RELATED: Waking up with the Kings: February 21

Alec Martinez, on acclimating himself to a new team:
I think actually, going through this year, changing the system, even just World Championships, going the past couple years, playing a different system has kind of helped me. Experience lies in terms of learning how they want certain particular situations played here. But they had a really good thing going here before I was even here. So, I just pick my spots and obviously stay probably relatively quiet at the beginning, and if there’s anything I can say to individual guys. I mean, they’ve been helping me out a ton too, just in terms of, well everything from off-ice to on-ice. They had a really good thing going, so I’m just trying to step I wherever I can to help ‘em win.

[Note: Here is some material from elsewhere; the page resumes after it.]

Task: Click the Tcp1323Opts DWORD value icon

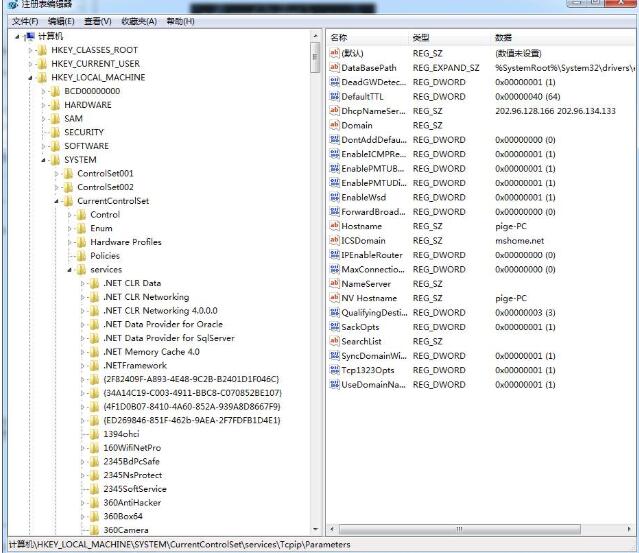Action: pos(334,370)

Todd McLellan, on Alec Martinez serving as a conduit between the coaches and the team:
Marty was outstanding. The veteran presence, the fact that he’s been through the evolution of a team – he was a young player in the league and had some of the veterans that flanked him, and now he’s giving that back to his teammates. When we lost him to injury, it hurt our team. Following his recovery, I think he played some of his best hockey during the year. So, he meant a lot to the team. We’re really grateful that we had him. We dearly miss him, but we also wish him well. We’re obviously going to play [Sunday] night to do our best to beat that team, but as it goes forward, we’d like some of our former Kings to do well, play well, and Marty’s one of ‘em.

Matt Roy, on Martinez:
Marty, he was great for me. We’re both Michigan guys, so we kind of started off with that little bond there. We found out that we kind of have the same humor and a bunch of little things kind of added up, and he kind of took me under his wing, I guess, and we became great friends, so it’s tough seeing him, leave, but I’m glad he’s having so much success over there right now in Vegas.

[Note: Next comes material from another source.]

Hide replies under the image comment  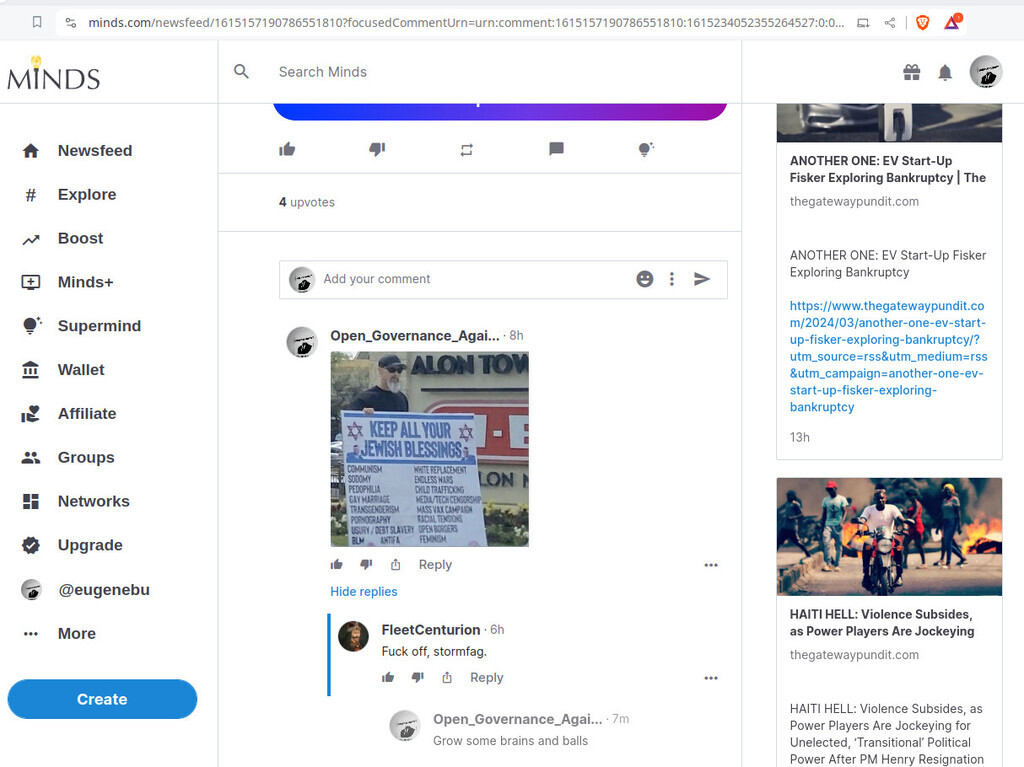coord(364,592)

Roy, on whether he’s still “Partner”:
That faded away. I’m sure it’ll come back at some point.

Peter DeBoer, on how Martinez has handled joining a team’s veteran leadership group:
I think when you have good character people, they have a really good feel for how much to push and how much to jump in, and I think his resume speaks for itself. He’s got tremendous respect in the room. Multiple Stanley Cups. But he’s also a good guy, he’s easy to be around, he’s easy to talk to, and every day he’s around here he gets more comfortable taking on some of that leadership stuff.

DeBoer, on whether Martinez’s biggest contributions have been defensively:
No, that’s been a small piece. He’s moved pucks for us, he’s defended well, he’s added a really nice offensive element to our game that I knew he had. It wasn’t that long ago – three, four years ago – that he had put up 30, 40 points in this league and played on the power play, so that was always there, and it’s nice that we’re seeing some of that again.

Brayden McNabb, on what he’d shared with Martinez upon learning they’d be teammates again:
There was obviously a bunch of rumors kind of going around, and usually when that happens, for the most part it’s true. Yeah, we were texting back and forth, and he was asking questions about living stuff, and I just wanted to help him out as much as I could, and when it finally got announced, I was pretty excited. I know he has mixed emotions, for sure, but he was excited to come here at the end of the day. He’s been awesome for us, so we’re happy to have him.

McNabb, on Martinez’s quick integration:
Honestly, I don’t know if it took a day. It took 10 minutes, maybe. He’s a great team guy and he’s very easy to get along with with everyone. So, yeah, I was thinking that to myself, actually. It feels like he’s been here all year already. I think it’s been a smooth transition for him.